__To do__: Count the lines in the data below that contain the word "height", with case counting. Reply with the number alone.

------------------------

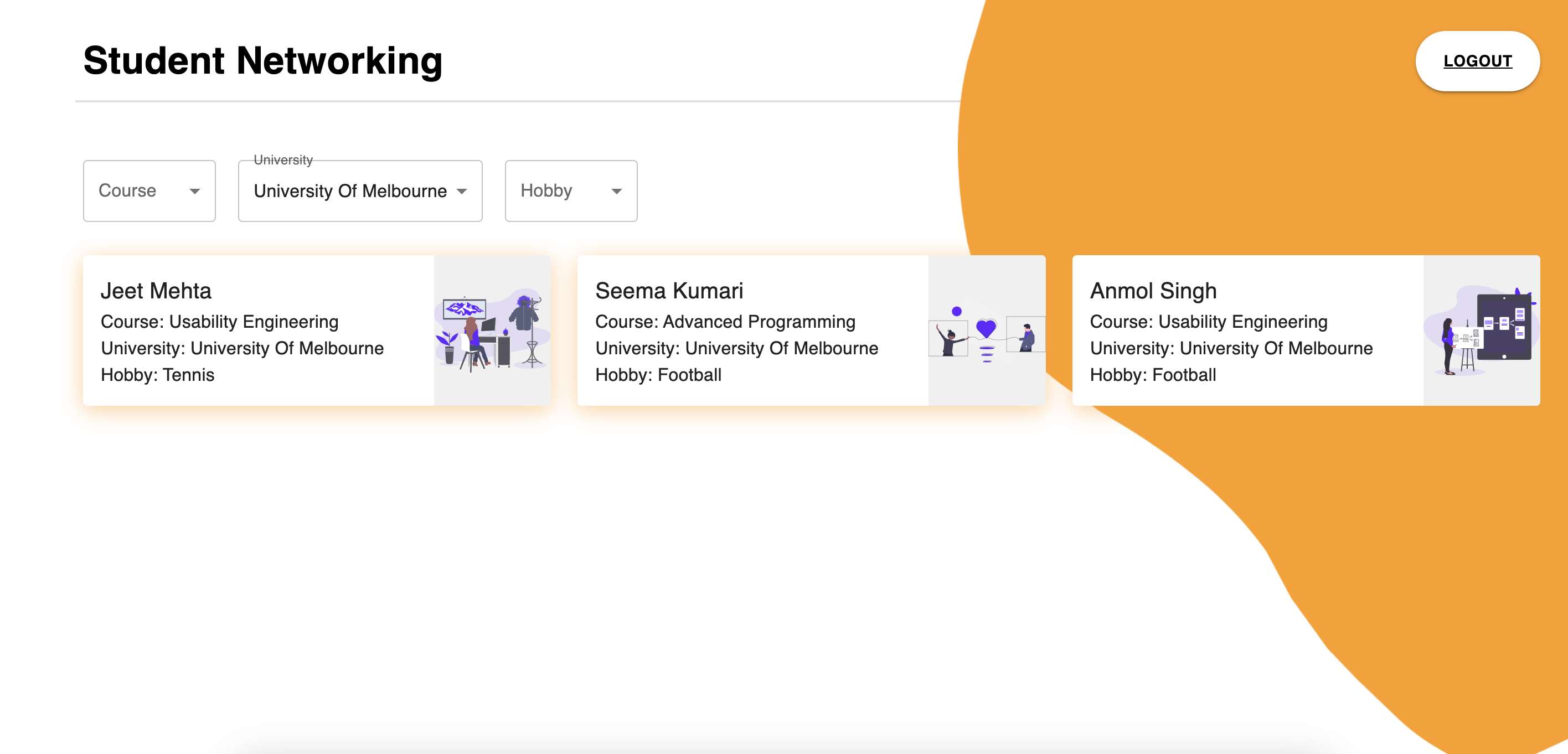Click Jeet Mehta's Hobby: Tennis text
Viewport: 1568px width, 754px height.
tap(158, 375)
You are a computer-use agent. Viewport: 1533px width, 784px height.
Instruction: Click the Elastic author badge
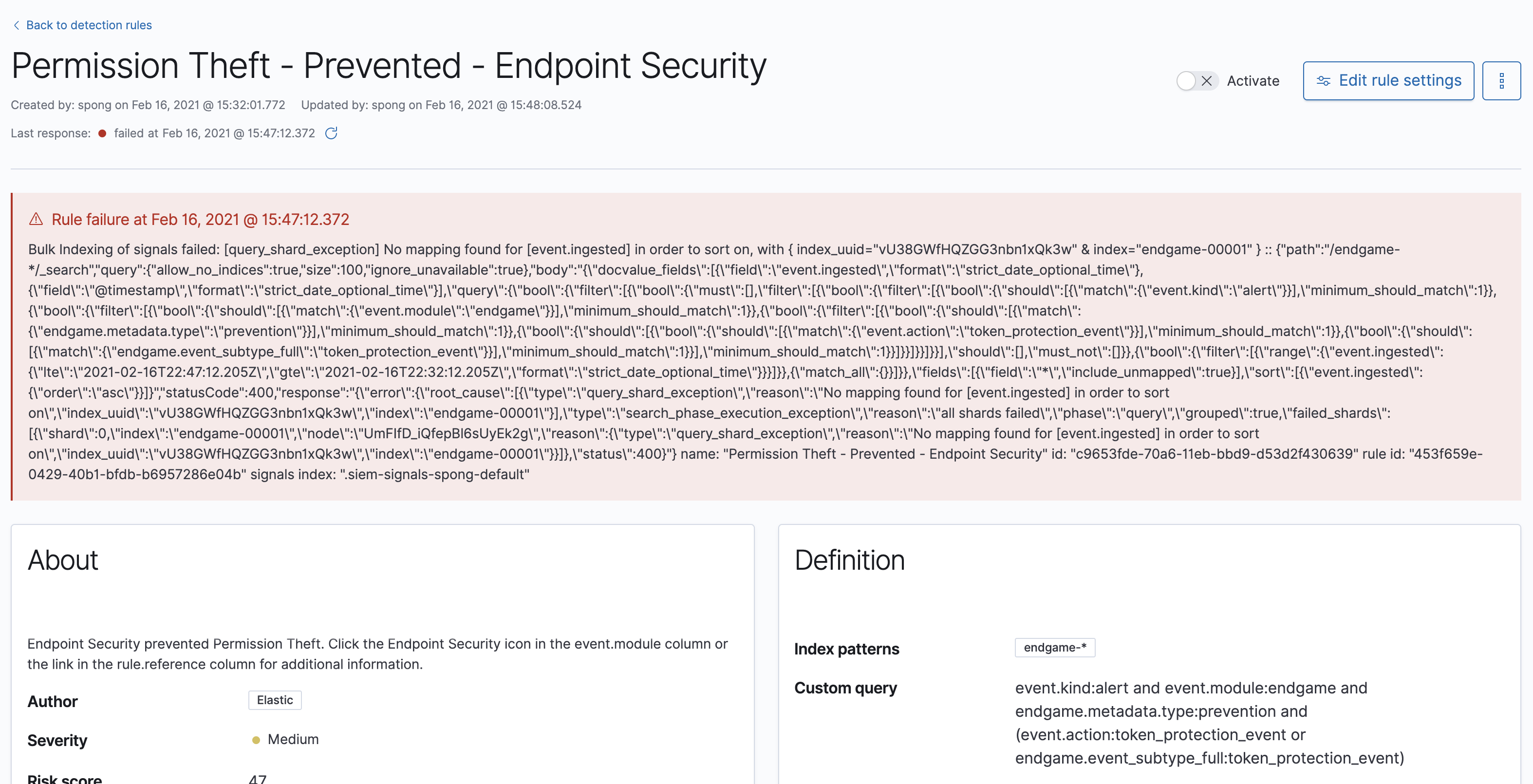(274, 700)
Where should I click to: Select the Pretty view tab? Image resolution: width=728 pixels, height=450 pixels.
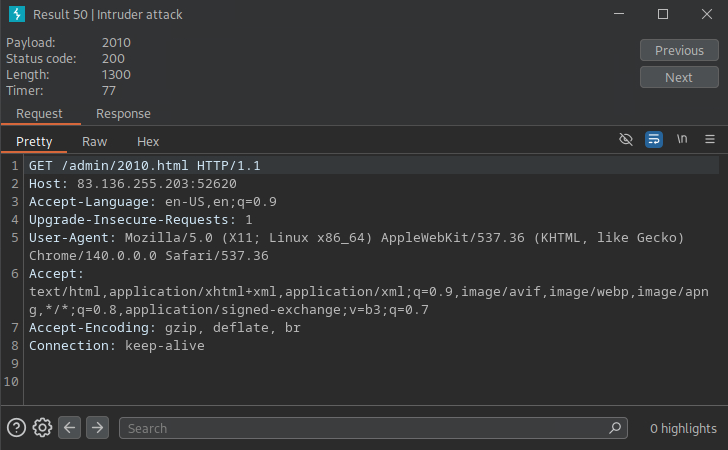tap(34, 142)
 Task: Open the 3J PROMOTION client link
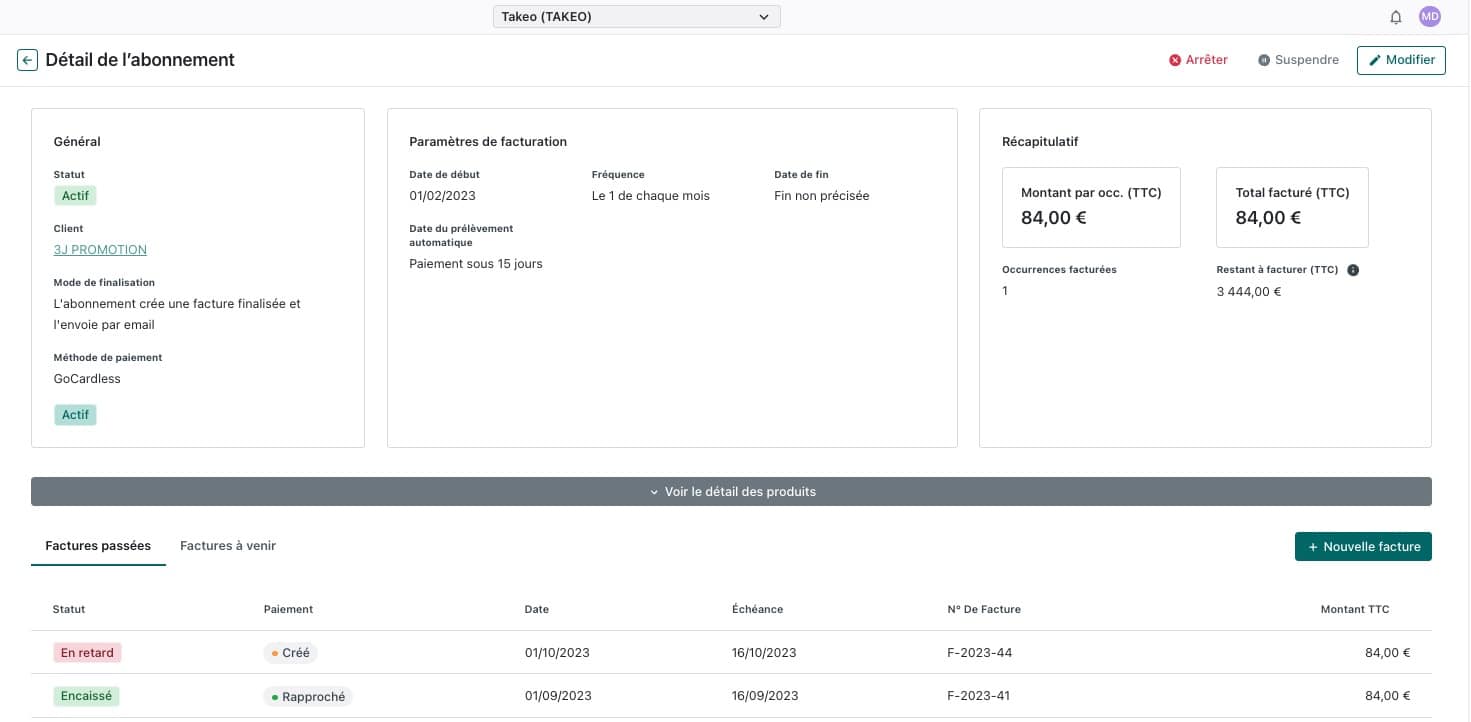pyautogui.click(x=100, y=250)
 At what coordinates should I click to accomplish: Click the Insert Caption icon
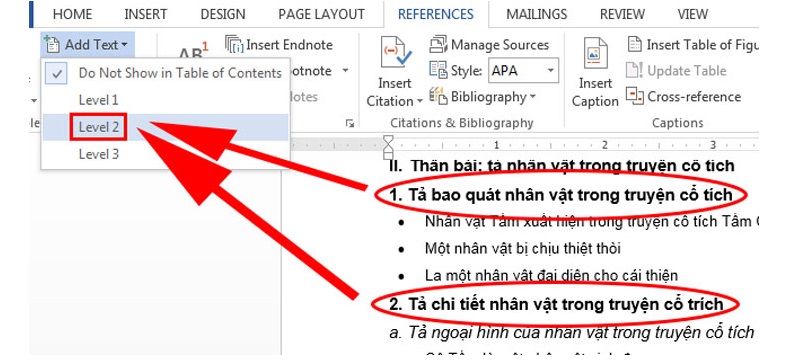click(595, 53)
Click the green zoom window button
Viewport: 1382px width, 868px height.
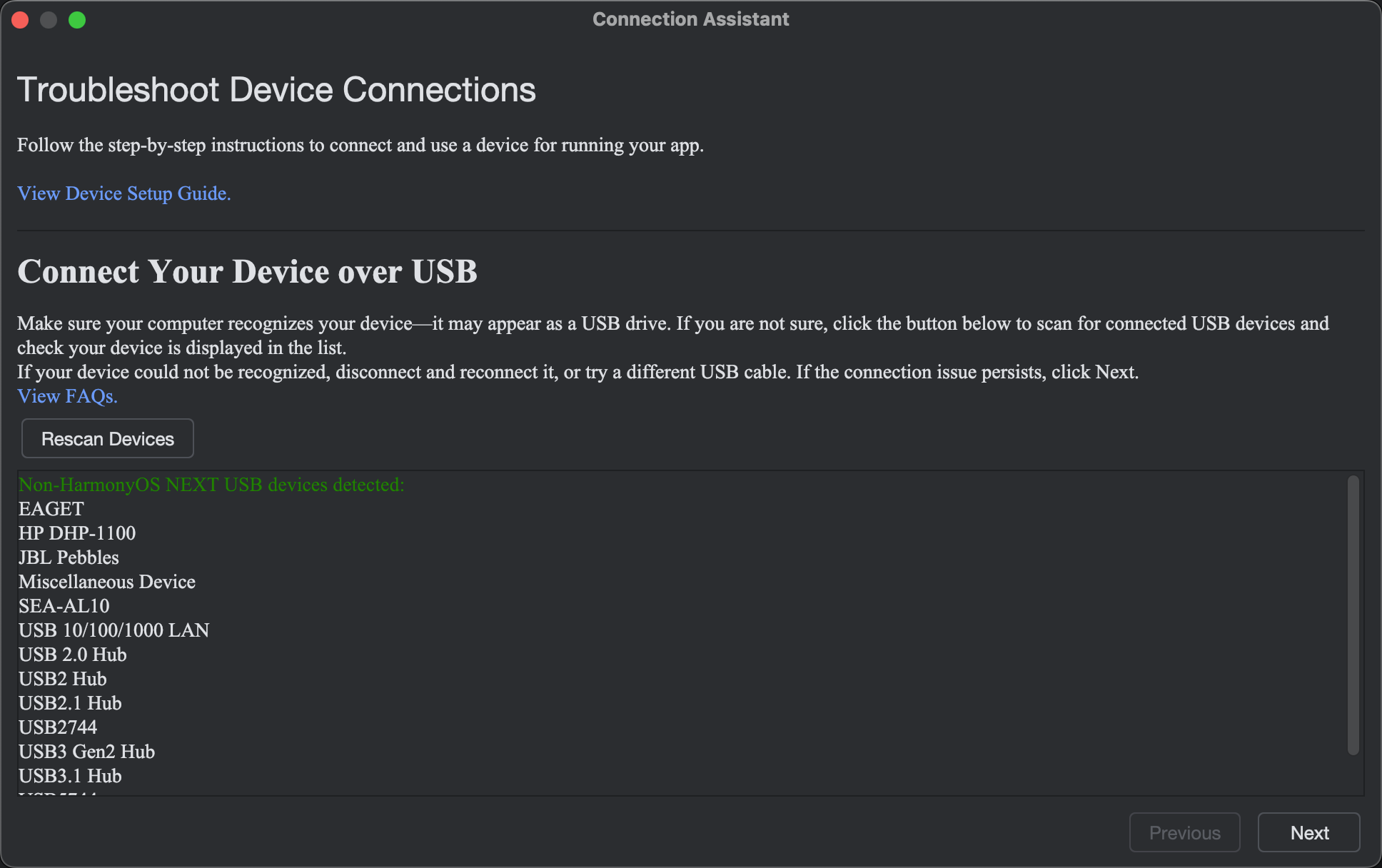click(77, 20)
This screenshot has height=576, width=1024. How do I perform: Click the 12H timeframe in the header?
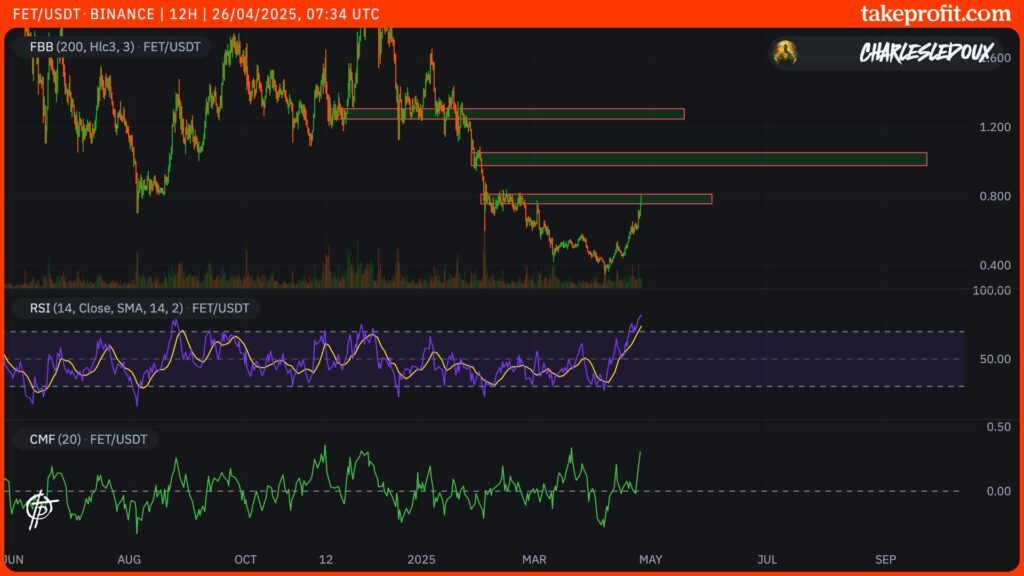[182, 14]
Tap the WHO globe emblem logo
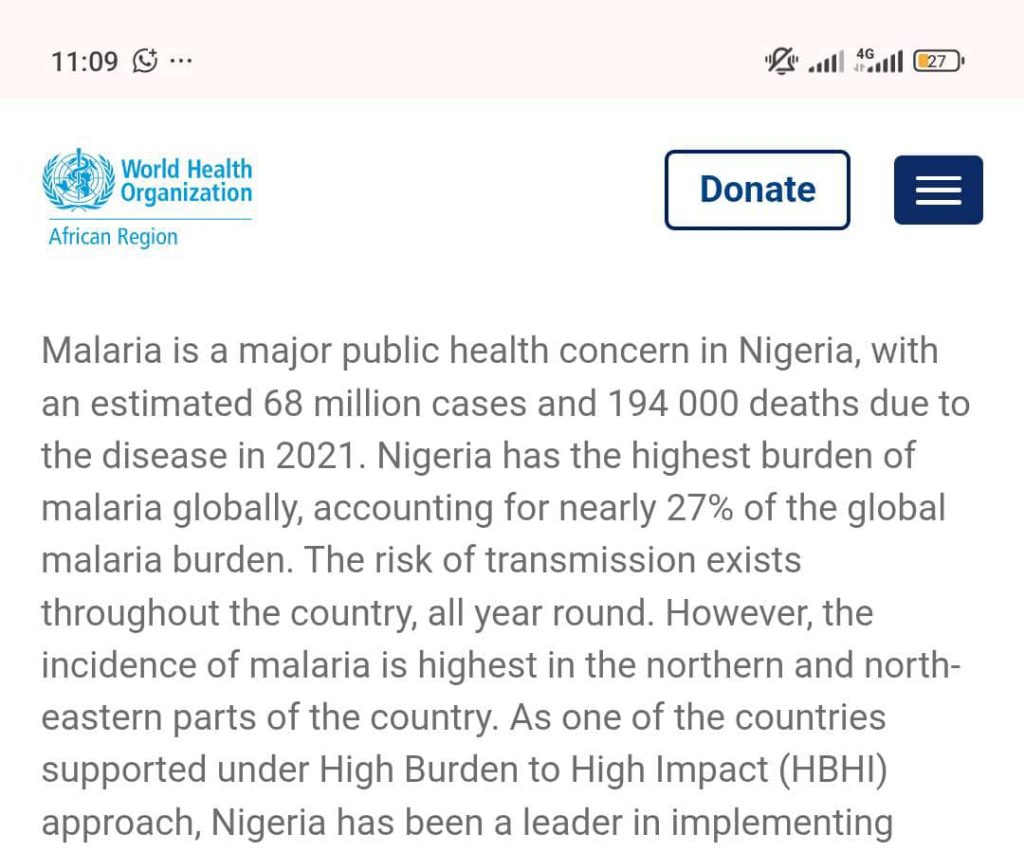 tap(79, 180)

------------------------

__Output for this task__: 5